> _Texte fourni_:
# # # # #

Conversation 41058 - Pourquoi interdire de couvrir les plats Chabat

dic
Mercredi 12 mars 2008 - 23:00

Bonjour,
Je n'ai pas trouvé la réponse à ma question par le moteur de recherche.
Je ne comprends pas pourquoi atmana (par ex couverture couvrant entièrement yc côtés) est interdit à Shabbat. On explique qu'il y a risque d'augmenter la chaleur mais si les plats sont tous deja cuits et qu'il n'y a pas de cuisson après la cuisson où est le problème, quel est l'interdit?
Merci!

Rav Elie Kahn z''l
Lundi 17 mars 2008 - 00:46

Chalom

L'interdiction de couvrir un plat avec une couverture Chabat est une interdiction rabbinique.
On crait, au cas où le plat ne serait pas suffisamment chaud, qu'on en vienne à le réchauffer.
Je vous accorde qu'il s'agit d'un risque assez éloigné, et si vous trouvez que les sages qui l'ont interdit sont allés un peu loin, j'aurais du mal à vous contredire.
Mais en l'interdisant, ils ont fait usage de l'autorité que leur accorde la Tora en ce domaine.
La question des interdits rabbiniques, et le sentiment que certains d'entre nous ont parfois "qu'ils exagèrent", méritent une étude approfondie.
J'y ai consacré quelques pages dans mon prochain livre de responsa. en voici un passage, qui traite de l'interdiction de consommer du vin non d'un non Juif:

12. Et que ça saute... les interdictions (2)

Plusieurs questions me viennent à l'esprit. Tout d'abord, je veux bien faire confiance aux rabbins "de l'époque" et penser que le vin peut amener un juif à être proche de non Juifs.

# # # # #

> _Travail demandé_:
1/ D'après le texte sur la couverture des plats le Chabat, de quelle nature est l'interdiction de couvrir un plat avec une couverture ?
2/ Recopiez fidèlement le passage du texte sur la couverture des plats le Chabat qui va de « Je vous accorde » jusqu'à « en ce domaine. » inclus.
Les entrées qui viennent ensuite constituent un matériau indépendant du texte.

> _Extrait de données_:
# # # # #

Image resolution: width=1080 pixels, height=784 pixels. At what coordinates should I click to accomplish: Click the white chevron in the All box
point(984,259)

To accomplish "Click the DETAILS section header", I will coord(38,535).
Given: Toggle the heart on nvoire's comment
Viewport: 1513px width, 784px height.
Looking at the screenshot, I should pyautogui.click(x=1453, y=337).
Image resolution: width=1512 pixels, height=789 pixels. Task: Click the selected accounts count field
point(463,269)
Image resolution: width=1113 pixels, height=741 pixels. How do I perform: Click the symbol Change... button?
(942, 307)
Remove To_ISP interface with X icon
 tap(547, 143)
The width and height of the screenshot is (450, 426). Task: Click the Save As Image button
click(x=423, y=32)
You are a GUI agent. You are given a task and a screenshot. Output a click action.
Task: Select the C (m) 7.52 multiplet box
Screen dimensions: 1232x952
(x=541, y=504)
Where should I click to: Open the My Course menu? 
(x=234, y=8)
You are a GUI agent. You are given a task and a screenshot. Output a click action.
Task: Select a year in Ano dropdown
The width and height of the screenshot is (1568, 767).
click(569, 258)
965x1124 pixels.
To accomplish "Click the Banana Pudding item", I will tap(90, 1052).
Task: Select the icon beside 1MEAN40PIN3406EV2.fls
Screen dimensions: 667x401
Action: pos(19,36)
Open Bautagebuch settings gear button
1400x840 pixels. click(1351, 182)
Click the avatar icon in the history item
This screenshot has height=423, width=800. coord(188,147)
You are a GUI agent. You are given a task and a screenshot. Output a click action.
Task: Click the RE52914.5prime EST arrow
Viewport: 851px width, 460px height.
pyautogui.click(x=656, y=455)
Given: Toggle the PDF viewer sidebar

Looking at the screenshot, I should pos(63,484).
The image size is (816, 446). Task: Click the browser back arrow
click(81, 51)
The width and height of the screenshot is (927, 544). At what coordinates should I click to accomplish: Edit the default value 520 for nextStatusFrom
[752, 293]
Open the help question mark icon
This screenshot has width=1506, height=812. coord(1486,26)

# # # # #

> _Corrigés_:
1/ C'est une interdiction rabbinique.

2/
Je vous accorde qu'il s'agit d'un risque assez éloigné, et si vous trouvez que les sages qui l'ont interdit sont allés un peu loin, j'aurais du mal à vous contredire.
Mais en l'interdisant, ils ont fait usage de l'autorité que leur accorde la Tora en ce domaine.